(TASK INSTRUCTIONS)
Pick up the text on refractive errors and the VisuMax 800 laser after its final sentence, and continue writing it.

++++ EXERCISE TEXT ++++

VisuMax 800: latest generation Femtosecond laser

When an individual’s vision is perfect at any distance, it is primarily because the light rays passing through the eye are focused to a single point located exactly on the surface of the retina.

This phenomenon—where the direction of light is altered as it travels through the eyeball—is called “refraction.” Refraction is performed by the cornea and the lens, the eye’s two natural converging lenses. The cornea accounts for about 70% of the eye’s refractive power, with the lens providing the remainder. Additionally, the lens can change shape—becoming more convex for near vision or flatter for distance vision—thus allowing the eye to focus, much like a camera lens.

Refractive errors, or “ametropias”, occur when the combined refraction of the cornea and lens fails to focus light rays to a single point on the retina.

• Myopia (Nearsightedness): When the eye refracts light too strongly, often due to an excessively curved cornea, the focal point falls in front of the retina. This causes distant objects to appear blurry, while near vision remains clear.
• Hyperopia (Farsightedness): In hyperopic individuals, light rays are focused behind the retina, typically due to a flatter cornea or a shorter eyeball. This results in poor near vision and sometimes poor distance vision.

++++ DATASET ENTRIES ++++

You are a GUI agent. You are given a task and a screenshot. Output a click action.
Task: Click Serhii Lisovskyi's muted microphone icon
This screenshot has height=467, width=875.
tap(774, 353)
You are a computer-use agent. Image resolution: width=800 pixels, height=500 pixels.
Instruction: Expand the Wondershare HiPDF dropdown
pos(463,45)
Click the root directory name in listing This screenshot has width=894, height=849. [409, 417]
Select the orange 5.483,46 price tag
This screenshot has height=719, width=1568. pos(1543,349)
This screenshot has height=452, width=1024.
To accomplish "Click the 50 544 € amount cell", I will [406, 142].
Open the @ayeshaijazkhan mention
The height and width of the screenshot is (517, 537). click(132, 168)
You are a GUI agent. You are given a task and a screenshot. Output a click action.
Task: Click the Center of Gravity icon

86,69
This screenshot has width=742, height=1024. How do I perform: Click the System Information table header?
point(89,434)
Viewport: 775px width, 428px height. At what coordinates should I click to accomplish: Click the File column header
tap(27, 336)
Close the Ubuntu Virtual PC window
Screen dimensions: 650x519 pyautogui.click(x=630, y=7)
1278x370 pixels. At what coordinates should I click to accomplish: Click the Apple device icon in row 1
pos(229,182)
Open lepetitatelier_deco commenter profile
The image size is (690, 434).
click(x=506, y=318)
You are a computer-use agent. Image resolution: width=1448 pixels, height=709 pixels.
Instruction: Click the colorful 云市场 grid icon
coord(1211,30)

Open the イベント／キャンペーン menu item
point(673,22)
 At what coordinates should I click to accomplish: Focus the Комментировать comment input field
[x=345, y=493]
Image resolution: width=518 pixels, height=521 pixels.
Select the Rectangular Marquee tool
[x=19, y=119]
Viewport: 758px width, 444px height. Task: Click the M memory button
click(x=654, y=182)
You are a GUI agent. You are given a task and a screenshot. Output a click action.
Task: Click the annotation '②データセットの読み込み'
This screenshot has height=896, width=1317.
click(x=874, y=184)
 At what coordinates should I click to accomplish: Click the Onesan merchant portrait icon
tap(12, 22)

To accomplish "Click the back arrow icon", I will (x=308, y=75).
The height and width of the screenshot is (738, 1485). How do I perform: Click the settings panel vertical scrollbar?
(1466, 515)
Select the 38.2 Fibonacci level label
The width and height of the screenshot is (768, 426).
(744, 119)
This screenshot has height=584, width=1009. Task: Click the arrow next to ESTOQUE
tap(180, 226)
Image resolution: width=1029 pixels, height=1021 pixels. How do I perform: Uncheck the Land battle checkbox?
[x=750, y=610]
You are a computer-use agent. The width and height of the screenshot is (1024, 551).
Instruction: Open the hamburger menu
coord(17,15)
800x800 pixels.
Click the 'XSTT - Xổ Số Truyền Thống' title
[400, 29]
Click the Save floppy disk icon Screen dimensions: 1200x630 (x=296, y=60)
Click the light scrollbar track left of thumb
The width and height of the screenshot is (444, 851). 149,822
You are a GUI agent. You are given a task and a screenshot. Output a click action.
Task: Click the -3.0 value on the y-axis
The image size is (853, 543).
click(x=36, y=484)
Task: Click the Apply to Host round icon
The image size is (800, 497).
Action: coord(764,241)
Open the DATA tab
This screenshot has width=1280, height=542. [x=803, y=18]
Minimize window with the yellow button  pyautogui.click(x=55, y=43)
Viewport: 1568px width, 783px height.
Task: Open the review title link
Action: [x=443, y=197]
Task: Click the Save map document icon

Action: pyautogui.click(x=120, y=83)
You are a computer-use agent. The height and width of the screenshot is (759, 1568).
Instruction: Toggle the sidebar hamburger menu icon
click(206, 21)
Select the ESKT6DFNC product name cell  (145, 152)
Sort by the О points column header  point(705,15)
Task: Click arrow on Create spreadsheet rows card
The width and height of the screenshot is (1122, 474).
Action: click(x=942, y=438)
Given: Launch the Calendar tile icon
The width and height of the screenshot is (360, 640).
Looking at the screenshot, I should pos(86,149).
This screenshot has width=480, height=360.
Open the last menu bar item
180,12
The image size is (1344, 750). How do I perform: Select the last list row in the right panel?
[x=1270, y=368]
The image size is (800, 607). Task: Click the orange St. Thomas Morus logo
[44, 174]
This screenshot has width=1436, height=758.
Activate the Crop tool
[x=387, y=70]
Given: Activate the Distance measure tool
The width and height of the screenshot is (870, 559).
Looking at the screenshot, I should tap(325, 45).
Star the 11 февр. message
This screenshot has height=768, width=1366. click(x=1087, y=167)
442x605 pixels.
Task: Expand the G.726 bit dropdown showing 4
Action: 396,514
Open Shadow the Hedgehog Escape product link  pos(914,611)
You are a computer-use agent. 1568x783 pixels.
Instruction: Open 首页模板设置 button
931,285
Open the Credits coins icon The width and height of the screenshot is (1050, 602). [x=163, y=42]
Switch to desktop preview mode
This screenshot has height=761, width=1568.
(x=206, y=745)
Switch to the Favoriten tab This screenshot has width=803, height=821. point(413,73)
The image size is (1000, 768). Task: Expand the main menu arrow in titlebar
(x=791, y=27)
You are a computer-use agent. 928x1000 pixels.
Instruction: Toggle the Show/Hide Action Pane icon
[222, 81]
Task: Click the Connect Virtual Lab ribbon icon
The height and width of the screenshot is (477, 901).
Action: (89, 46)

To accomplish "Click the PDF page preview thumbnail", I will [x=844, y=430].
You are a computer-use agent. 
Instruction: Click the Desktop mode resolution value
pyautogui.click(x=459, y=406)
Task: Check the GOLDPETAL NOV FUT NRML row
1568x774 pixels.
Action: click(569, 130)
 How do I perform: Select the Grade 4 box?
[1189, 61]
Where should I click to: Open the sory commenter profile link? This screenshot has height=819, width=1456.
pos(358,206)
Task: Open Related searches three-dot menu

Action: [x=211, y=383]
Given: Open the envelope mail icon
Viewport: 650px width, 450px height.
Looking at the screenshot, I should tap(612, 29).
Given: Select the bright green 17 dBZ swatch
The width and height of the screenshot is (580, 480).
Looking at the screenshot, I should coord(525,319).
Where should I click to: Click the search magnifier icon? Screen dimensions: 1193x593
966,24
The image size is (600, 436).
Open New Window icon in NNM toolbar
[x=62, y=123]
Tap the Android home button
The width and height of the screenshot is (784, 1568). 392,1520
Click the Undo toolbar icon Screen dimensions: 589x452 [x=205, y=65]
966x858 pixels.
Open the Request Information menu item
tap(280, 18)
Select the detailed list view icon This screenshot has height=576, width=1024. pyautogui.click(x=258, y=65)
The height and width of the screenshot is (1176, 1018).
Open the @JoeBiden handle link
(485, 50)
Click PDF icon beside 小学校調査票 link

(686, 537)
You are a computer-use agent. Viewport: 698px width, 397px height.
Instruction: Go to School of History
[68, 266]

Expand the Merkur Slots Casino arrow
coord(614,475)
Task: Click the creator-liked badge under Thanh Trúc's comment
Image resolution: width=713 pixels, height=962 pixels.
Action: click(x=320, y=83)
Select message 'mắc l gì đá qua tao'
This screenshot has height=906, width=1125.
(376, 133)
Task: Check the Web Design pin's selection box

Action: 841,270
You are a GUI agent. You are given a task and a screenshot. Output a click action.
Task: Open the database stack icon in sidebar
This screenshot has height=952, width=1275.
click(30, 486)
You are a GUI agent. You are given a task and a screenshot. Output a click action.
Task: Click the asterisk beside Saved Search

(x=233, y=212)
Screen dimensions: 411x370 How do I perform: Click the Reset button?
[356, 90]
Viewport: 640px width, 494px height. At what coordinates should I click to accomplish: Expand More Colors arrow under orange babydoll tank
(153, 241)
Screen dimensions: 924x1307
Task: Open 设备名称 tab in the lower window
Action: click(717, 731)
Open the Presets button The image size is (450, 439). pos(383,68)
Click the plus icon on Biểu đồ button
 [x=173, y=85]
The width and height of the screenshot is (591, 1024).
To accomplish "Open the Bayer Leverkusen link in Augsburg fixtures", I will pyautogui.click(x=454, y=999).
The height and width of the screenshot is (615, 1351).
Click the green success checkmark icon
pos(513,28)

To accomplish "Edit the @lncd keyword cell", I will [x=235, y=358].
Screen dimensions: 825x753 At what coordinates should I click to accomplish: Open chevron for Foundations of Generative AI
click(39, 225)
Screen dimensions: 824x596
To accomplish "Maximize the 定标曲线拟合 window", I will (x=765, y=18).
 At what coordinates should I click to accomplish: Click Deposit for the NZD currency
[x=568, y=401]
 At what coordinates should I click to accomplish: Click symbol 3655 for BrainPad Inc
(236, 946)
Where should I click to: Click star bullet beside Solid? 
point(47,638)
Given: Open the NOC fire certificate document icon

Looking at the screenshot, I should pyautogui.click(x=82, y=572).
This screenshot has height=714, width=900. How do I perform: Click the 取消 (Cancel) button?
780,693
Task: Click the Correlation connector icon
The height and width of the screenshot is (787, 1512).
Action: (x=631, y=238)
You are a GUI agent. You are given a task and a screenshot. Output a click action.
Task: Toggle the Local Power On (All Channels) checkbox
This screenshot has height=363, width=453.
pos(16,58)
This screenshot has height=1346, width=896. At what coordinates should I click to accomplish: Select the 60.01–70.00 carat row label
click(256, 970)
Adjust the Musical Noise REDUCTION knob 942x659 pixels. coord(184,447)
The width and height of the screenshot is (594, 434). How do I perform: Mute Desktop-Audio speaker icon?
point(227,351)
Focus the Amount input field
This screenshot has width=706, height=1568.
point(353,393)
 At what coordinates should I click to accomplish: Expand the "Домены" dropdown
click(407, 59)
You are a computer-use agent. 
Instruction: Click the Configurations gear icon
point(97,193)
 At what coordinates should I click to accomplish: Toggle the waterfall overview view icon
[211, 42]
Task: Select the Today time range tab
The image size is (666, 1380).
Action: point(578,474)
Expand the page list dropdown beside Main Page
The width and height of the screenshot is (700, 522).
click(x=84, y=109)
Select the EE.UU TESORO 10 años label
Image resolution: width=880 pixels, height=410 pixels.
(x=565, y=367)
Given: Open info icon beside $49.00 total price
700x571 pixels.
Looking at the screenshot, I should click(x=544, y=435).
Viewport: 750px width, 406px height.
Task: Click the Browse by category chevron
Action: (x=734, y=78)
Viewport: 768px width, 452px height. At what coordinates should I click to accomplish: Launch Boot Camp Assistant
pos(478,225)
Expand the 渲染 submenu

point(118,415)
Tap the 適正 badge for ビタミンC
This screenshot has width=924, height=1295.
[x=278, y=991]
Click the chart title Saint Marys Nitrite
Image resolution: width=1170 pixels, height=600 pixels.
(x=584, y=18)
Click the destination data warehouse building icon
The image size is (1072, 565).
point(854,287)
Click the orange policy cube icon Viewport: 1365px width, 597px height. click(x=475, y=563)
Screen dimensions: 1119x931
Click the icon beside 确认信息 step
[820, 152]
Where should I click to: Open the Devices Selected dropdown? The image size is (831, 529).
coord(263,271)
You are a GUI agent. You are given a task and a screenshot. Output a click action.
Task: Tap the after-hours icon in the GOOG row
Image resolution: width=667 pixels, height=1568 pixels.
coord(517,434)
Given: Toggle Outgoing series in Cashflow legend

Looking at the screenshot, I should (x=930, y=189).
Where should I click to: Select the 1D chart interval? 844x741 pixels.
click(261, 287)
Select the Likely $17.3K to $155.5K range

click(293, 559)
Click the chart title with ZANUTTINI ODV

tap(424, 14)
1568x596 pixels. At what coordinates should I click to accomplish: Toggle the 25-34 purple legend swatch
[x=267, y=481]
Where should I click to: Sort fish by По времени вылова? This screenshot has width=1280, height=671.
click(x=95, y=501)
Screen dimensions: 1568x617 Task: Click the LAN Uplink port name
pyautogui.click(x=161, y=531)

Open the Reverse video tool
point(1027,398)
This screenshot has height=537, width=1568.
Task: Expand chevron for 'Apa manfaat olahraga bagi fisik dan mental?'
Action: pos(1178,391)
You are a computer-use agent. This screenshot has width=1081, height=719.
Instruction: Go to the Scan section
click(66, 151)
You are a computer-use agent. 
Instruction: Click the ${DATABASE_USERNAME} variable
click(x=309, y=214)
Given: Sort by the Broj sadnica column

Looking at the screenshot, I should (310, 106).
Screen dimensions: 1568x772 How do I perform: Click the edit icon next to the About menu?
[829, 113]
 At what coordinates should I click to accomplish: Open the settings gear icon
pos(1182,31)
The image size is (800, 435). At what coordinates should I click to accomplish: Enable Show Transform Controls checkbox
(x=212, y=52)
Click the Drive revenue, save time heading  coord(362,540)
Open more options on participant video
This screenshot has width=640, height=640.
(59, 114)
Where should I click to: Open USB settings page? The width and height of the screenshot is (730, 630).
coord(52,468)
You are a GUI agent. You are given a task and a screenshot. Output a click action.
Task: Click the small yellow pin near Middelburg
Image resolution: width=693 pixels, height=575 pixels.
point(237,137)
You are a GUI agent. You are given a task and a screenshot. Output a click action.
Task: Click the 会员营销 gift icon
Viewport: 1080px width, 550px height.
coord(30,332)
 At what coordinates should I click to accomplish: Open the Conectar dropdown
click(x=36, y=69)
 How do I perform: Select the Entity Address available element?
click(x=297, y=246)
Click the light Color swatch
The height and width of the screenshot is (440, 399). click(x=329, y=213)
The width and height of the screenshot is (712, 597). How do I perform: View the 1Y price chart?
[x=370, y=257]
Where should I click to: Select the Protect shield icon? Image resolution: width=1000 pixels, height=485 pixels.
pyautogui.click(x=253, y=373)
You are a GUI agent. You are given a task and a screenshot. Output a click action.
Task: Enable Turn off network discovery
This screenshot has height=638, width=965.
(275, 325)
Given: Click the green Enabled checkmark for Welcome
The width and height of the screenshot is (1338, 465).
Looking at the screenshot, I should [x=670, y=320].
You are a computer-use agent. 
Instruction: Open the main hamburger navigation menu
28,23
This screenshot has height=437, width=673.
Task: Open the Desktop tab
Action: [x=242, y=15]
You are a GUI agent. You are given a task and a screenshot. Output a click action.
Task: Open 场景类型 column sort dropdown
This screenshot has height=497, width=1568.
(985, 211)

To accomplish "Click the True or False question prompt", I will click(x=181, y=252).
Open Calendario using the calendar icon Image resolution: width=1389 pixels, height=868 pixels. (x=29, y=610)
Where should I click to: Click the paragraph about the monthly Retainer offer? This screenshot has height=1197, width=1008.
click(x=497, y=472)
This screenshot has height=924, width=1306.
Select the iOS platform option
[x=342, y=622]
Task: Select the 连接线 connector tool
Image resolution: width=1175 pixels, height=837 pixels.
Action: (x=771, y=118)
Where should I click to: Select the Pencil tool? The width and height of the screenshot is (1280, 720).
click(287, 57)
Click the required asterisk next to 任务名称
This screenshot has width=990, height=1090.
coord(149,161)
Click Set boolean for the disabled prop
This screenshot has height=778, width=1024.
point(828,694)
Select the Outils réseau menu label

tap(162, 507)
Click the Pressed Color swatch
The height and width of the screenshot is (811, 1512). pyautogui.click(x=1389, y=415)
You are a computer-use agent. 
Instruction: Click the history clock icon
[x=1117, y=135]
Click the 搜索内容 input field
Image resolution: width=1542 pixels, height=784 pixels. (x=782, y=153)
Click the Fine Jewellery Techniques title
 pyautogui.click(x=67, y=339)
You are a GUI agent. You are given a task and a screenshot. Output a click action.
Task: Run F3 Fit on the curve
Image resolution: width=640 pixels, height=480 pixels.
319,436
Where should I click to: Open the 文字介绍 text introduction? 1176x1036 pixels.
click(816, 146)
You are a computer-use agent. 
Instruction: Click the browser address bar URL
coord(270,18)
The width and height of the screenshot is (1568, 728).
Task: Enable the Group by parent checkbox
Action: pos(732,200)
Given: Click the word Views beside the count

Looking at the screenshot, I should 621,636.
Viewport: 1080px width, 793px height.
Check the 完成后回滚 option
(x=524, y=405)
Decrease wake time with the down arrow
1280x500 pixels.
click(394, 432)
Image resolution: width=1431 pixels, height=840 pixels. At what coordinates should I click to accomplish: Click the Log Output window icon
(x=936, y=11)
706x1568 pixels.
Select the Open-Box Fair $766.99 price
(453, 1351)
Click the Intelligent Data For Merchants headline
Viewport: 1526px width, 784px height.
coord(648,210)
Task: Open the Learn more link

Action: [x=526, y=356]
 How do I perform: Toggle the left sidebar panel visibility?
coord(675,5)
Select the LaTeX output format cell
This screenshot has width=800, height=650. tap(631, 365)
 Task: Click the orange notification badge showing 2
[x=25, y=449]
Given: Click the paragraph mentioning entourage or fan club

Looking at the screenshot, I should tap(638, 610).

++++

(RESULT OF THIS TASK)
• Astigmatism: In astigmatism, the cornea is oval-shaped, resembling a rugby ball, with different curvatures along different meridians. This leads to a blurred image along the eye’s anteroposterior axis, causing vision to be impaired at all distances.

Refractive surgery aims to correct ametropias. There are several methods to achieve this:

• Intraocular lenses: Some techniques involve implanting artificial lenses inside the eye.
• Laser procedures: Others use laser beams to reshape the cornea.

 

Depending on the chosen laser technique, optical correction can be achieved by:

• Excimer laser photorefractive procedures (e.g., PRK): Modifying the corneal curvature through photoablation.
• SMILE procedure: Removing a pre-cut corneal lenticule with a femtosecond laser.

The VisuMax 800 is the latest device for these applications.

In addition to presbyopia treatment, the LASIK method allows correction of myopia up to 10 diopters (D), and astigmatism and hyperopia up to 6D. This broad applicability, combined with typically rapid visual recovery and pain-free postoperative course, makes LASIK the most widely performed refractive laser surgery technique in France and worldwide.

Like PRK, LASIK works by reshaping the cornea through photoablation with an excimer laser. However, the ablation in LASIK is performed on deeper corneal layers. The first step is to create a very thin flap in the superficial corneal layers—the “stromal flap.” This flap remains attached at one side and is lifted to expose the deeper layers, where the excimer laser is then applied to achieve the necessary optical correction. At the end of the procedure, the flap is repositioned.

Originally, the stromal flap was created using a microkeratome, a type of manual micro-blade. Today, this tool is increasingly replaced by the femtosecond laser, an extremely precise cutting device. This all-laser LASIK approach makes the procedure more accurate, safer, and less invasive, as it eliminates mechanical contact with the eye.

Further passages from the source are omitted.